Risk management really shouldn’t be a once and done activity either. It needs to be a living, breathing end-to-end project activity. So in what time I do dedicate to risk management on each project I least do this….create a combined Issues/Risks list that becomes part of the weekly project status report and part of the weekly status call and review process. That way, it has all project eyes on it every week and we spend at least some time discussing the potential risks on the project and occasionally adding to it as the project is in progress. Some practical risk management is better than none…definitely.
In lieu of spending a large amount of time on an upfront risk management strategy with a full fledged, fully documented risk management plan, I’ve found that at least performing the following during a 1-2 hour session at kickoff time or during early planning phases can get key risks documented and monitored throughout the project.
Determine thresholds and identify potentials
During the formal project kickoff or during a very early planning session, sit down with your team and customer and consider what risk threshold you’re comfortable with. Obviously, you can’t cover everything – you can’t plan for every risk that might come up. You need to figure out what probability you care about.
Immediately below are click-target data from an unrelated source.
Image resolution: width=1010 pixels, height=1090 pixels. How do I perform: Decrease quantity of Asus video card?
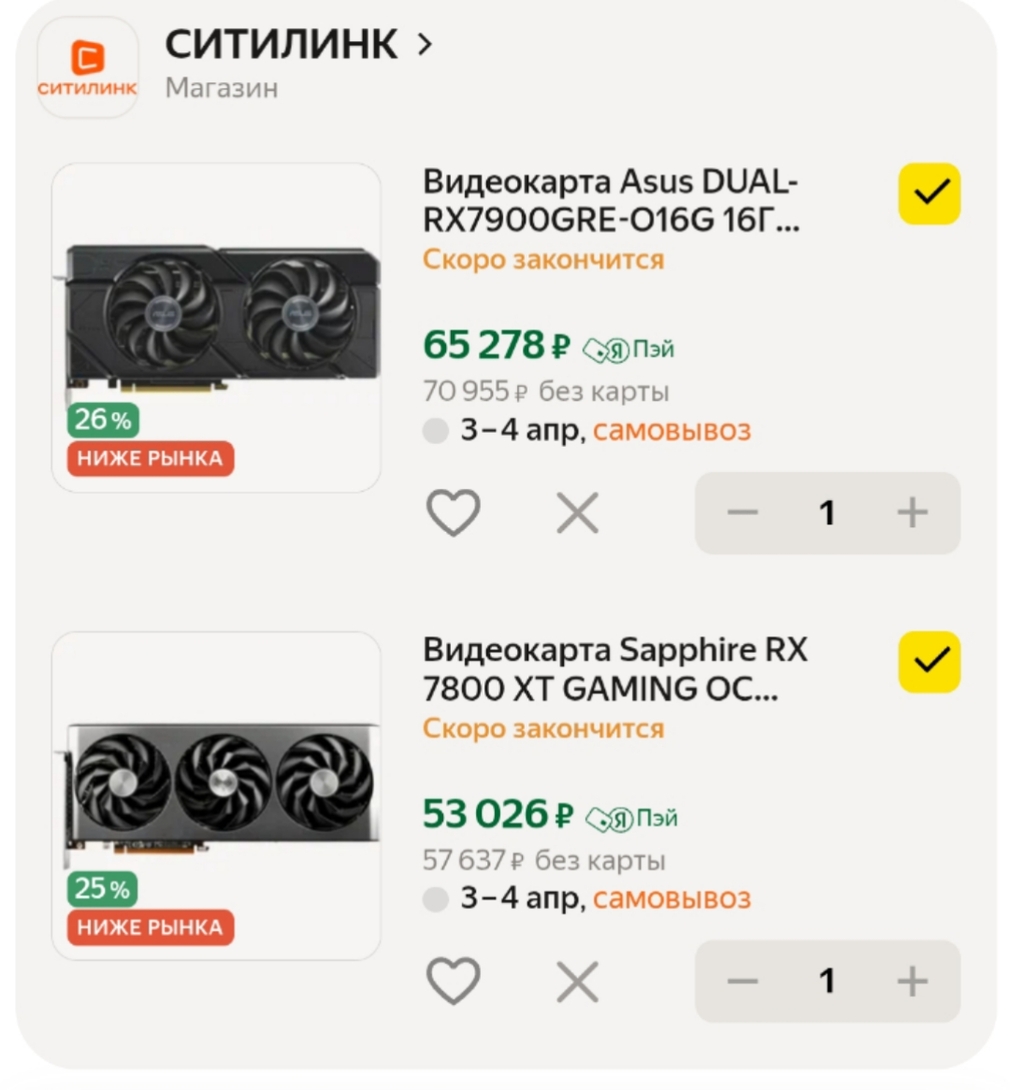pos(743,513)
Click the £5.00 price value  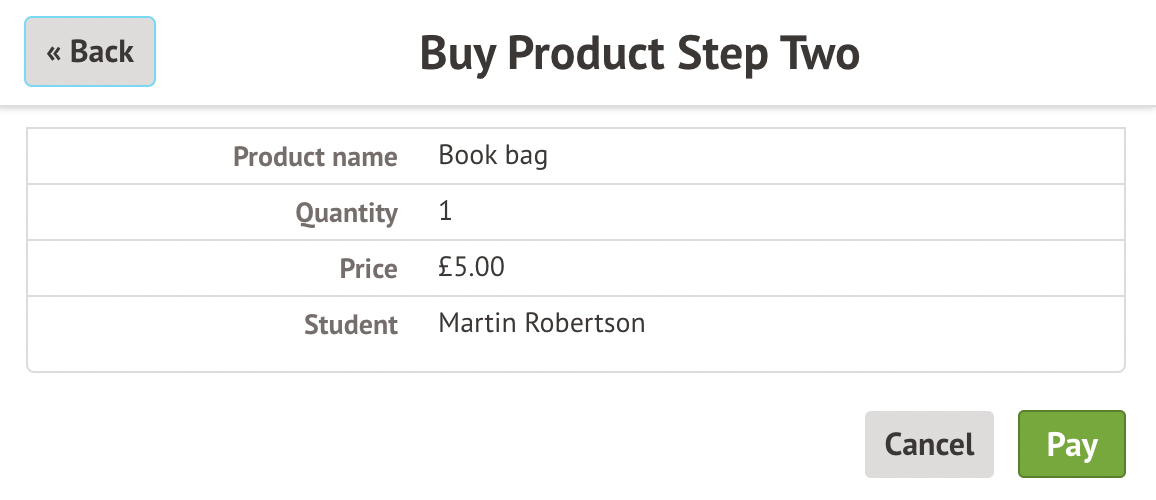coord(472,268)
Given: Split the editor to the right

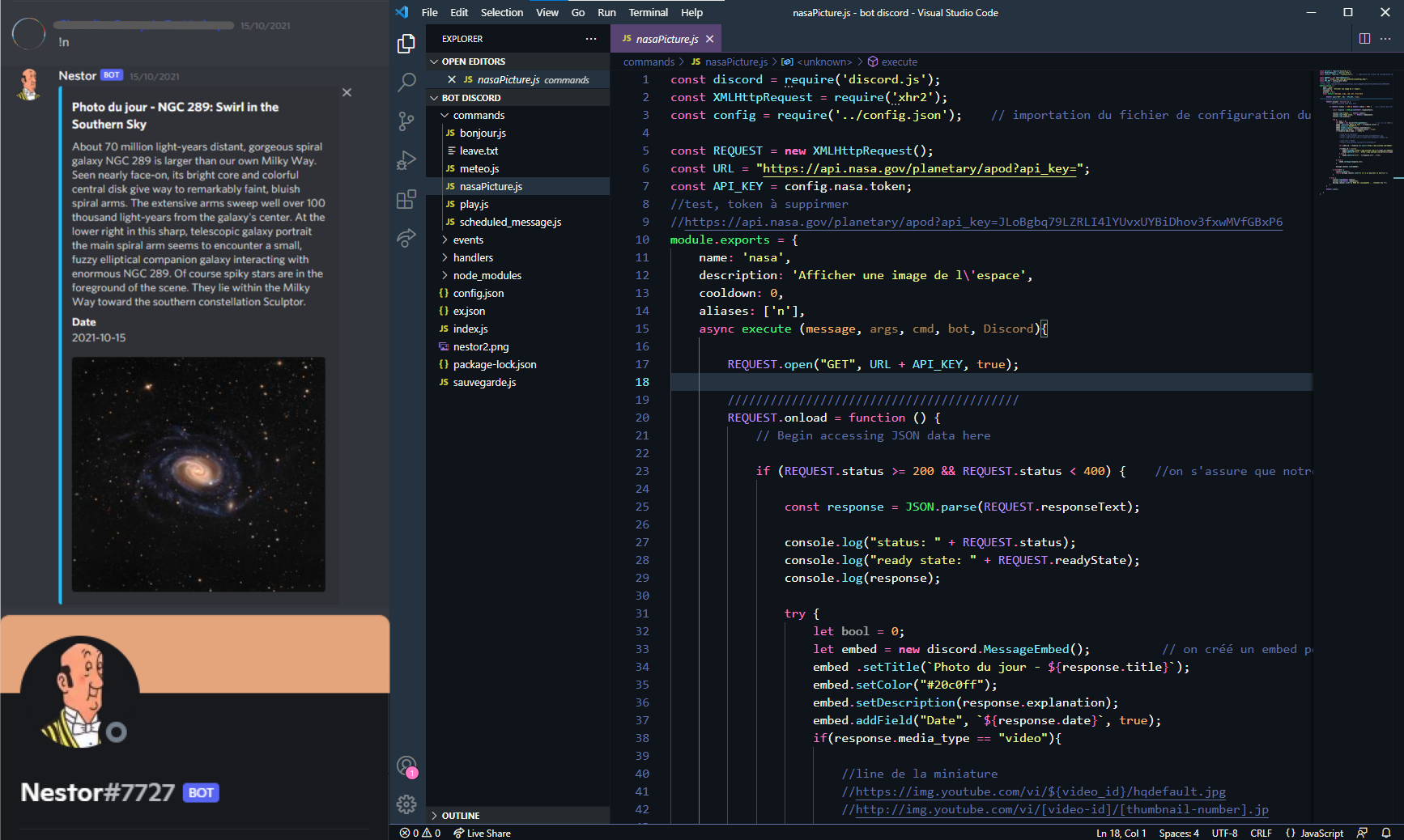Looking at the screenshot, I should pos(1364,39).

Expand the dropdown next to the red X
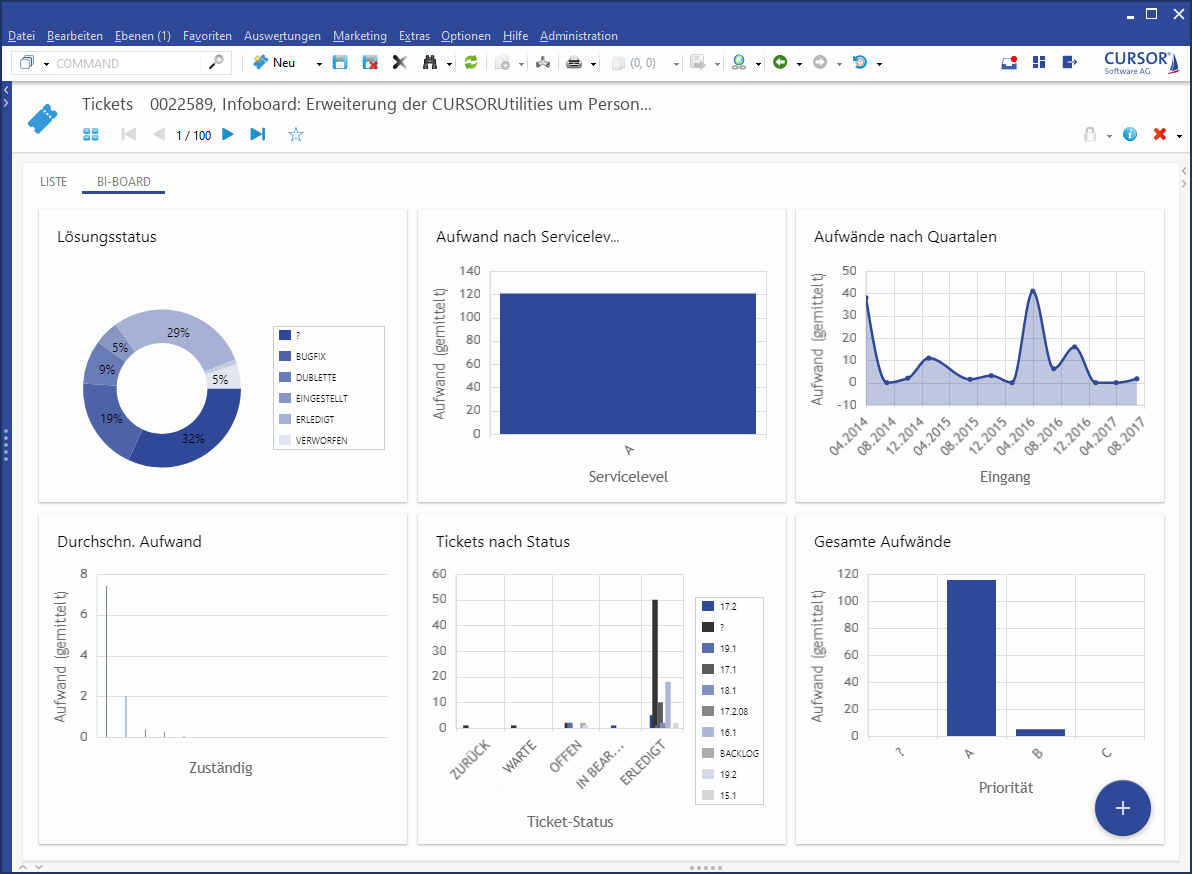(x=1179, y=136)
That may depend on your time and budget, but a good starting point is often 50%….meaning look at risks that would have an approximate 50% likelihood of occurring and affecting your project. Then brainstorm on potential risks. If it’s above 50%, document it. If it’s below 50%, toss it out. You could also look at it in terms of dollar impact, though that’s often a harder threshold to manage and that depends even more on the size of the project so it can vary a lot from project to project.
Discuss mitigation / avoidance activities
I always consider risk avoidance to be better than risk mitigation. However, if you can’t completely avoid a risk, then you need to figure out how you’re going to react to it if it becomes a reality. For example, if you need 20 developers on your project and only 5 are available you may look at outsourcing the development work. That could be a huge risk and a mitigation strategy might need to be finding another outsourced development staff during the project – with a potential for a huge amount of re-work. An avoidance strategy could be to hire more development staff internally – depending on the overall need for developers in your portfolio of projects. The cost will be higher, but the potential risk has been greatly reduced – possibly even avoided for your project needs.
Finally, make assignments. It won’t mean as much as the assignments you make on individual issues, but it’s critical that you have a primary person assigned and possibly a secondary resource assigned as well. The reality is, the entire project team will likely be involved in any risk response strategy, but a point person should keep their eyes on the risk item throughout the project.
A well-documented risk management process is always going to be a great strategy to follow. And the bigger the value placed on the project, the more important that risk strategy becomes. Unfortunately, the reality is that there usually isn’t enough money in the project budget to go that far with your risk planning and managing effort. So, figure out ways to do it in the real world – identify what you care to manage (thresholds), how you’ll react (mitigation/avoidance), and assign the risks so there is accountability throughout the project engagement. And do that well…it’s a start and it will help you mitigate and avoid some key risks along the way.